=== Task description ===
Where does the string "computer" occur in the records below? Copy every line that holds it.

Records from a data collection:
※ ※ ※

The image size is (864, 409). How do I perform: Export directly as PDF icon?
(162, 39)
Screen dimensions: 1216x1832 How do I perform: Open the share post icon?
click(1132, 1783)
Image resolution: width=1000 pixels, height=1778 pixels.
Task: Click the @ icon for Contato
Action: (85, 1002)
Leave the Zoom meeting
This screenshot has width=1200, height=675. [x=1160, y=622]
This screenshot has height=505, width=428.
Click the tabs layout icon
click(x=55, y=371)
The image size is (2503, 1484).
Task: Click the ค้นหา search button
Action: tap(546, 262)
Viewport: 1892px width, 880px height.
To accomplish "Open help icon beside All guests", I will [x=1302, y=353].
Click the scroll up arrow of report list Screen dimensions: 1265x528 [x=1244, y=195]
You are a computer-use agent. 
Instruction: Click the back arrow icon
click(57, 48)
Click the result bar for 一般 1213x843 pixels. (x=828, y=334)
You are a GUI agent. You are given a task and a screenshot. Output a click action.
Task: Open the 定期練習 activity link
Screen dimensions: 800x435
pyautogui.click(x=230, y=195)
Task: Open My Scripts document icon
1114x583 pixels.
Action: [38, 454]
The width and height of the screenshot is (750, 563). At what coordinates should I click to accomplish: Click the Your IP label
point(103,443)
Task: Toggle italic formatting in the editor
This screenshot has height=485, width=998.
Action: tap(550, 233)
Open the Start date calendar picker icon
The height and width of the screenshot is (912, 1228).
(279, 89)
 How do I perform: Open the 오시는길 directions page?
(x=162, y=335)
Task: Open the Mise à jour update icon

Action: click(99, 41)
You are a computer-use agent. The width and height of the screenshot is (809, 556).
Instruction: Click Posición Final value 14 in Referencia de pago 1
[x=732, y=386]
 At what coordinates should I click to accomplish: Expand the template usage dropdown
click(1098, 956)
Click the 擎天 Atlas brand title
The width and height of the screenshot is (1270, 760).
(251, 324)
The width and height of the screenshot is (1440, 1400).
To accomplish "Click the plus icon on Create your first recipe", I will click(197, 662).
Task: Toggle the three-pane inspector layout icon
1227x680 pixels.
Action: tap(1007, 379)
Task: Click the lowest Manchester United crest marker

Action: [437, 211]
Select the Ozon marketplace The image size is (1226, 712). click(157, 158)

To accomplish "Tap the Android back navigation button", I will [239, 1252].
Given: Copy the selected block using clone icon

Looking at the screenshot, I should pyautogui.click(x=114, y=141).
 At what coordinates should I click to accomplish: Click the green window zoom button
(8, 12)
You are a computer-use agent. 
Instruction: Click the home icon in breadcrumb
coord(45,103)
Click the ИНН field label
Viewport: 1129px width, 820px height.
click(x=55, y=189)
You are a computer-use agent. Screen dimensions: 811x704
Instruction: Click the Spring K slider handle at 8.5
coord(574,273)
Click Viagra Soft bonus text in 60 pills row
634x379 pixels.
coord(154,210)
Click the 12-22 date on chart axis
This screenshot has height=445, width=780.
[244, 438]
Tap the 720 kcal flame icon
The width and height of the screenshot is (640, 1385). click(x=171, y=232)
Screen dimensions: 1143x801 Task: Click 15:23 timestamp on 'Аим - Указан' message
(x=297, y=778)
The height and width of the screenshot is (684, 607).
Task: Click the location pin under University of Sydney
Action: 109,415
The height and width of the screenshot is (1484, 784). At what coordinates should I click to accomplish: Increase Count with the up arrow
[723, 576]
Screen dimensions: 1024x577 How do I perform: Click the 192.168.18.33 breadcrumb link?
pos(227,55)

※ ※ ※

=== Answer for the task ===
You are a computer-use agent. 
You are a computer-use agent. The width and height of the screenshot is (809, 556).
You are a computer-use agent. 
You are a computer-use agent. Screen dimensions: 811x704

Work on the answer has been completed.